Sawasdeee ka Voice Search
April 2, 2014
Posted by Keith Hall and Richard Sproat, Staff Research Scientists, Speech
Quick links
Typing on mobile devices can be difficult, especially when you're on the go. Google Voice Search gives you a fast, easy, and natural way to search by speaking your queries instead of typing them. In Thailand, Voice Search has been one of the most requested services, so we’re excited to now offer users there the ability to speak queries in Thai, adding to over 75 languages and accents in which you can talk to Google.
To power Voice Search, we teach computers to understand the sounds and words that build spoken language.
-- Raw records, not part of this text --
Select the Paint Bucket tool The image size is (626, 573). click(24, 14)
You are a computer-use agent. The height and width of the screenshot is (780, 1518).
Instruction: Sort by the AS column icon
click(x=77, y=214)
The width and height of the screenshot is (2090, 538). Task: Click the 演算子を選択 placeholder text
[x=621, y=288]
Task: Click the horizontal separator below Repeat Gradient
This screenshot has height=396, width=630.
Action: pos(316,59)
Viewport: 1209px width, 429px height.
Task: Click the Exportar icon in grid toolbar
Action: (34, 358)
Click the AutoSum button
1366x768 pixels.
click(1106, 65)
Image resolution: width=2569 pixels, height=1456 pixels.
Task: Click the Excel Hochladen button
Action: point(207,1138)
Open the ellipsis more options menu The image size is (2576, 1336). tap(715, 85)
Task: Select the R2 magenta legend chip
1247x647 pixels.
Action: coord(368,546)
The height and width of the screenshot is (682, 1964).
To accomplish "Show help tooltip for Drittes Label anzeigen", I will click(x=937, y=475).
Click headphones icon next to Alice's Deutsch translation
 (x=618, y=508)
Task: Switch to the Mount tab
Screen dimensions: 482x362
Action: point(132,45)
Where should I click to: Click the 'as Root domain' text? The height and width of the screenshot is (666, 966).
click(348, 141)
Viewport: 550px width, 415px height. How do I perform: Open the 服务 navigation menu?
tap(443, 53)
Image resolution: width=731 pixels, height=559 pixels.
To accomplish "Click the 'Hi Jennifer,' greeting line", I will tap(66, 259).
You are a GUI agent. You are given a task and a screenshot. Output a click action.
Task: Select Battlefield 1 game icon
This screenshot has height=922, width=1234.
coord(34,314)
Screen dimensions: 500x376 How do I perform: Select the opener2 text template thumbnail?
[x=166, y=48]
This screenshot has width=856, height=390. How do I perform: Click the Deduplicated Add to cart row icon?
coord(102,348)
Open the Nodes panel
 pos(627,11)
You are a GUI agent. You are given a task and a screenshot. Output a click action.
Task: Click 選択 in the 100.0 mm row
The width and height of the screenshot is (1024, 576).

We trained our speech recognizer to understand Thai by collecting speech samples from hundreds of volunteers in Bangkok, which enabled us to build this recognizer in just a fraction of the time it took to build other models. Our helpers are asked to read popular queries in their native tongue, in a variety of acoustic conditions such as in restaurants, out on busy streets, and inside cars.
Each new language for voice recognition often requires our research team to tackle new challenges, including Thai.
- Segmentation is a major challenge in Thai, as the Thai script has no spaces between words, so it is harder to know when a word begins and ends. Therefore, we created a Thai segmenter to help our system recognize words better. For example: ตากลม can be segmented to ตาก ลม or ตา กลม. We collected a large corpus of text and asked Thai speakers to manually annotate plausible segmentations. We then trained a sequence segmenter on this data allowing it to generalize beyond the annotated data.
- Numbers are an important part of any language: the string “87” appears on a web page and we need to know how people would say that. As with over 40 other languages, we included a number grammar for Thai, that tells you that “87” would be read as แปดสิบเจ็ด.
- Thai users often mix English words with Thai, such as brand or artist names, in both spoken and written Thai which adds complexity to our acoustic models, lexicon models, and segmentation models. We addressed this by introducing ‘code switching’, which allows Voice Search to recognize when different languages are being spoken interchangeably and adjust phonetic transliteration accordingly.
- Many Thai users frequently leave out accents and tone markers when they search (eg โน๊ตบุก instead of โน้ตบุ๊ก OR หมูหยอง instead of หมูหย็อง) so we had to create a special algorithm to ensure accents and tones were restored in search results provided and our Thai users would see properly formatted text in the majority of cases.
We’re particularly excited that Voice Search can help people find locally relevant information, ranging from travel directions to the nearest restaurant, without having to type long phrases in Thai.
Voice Search is available for Android devices running Jelly Bean and above. It will be available for older Android releases and iOS users soon.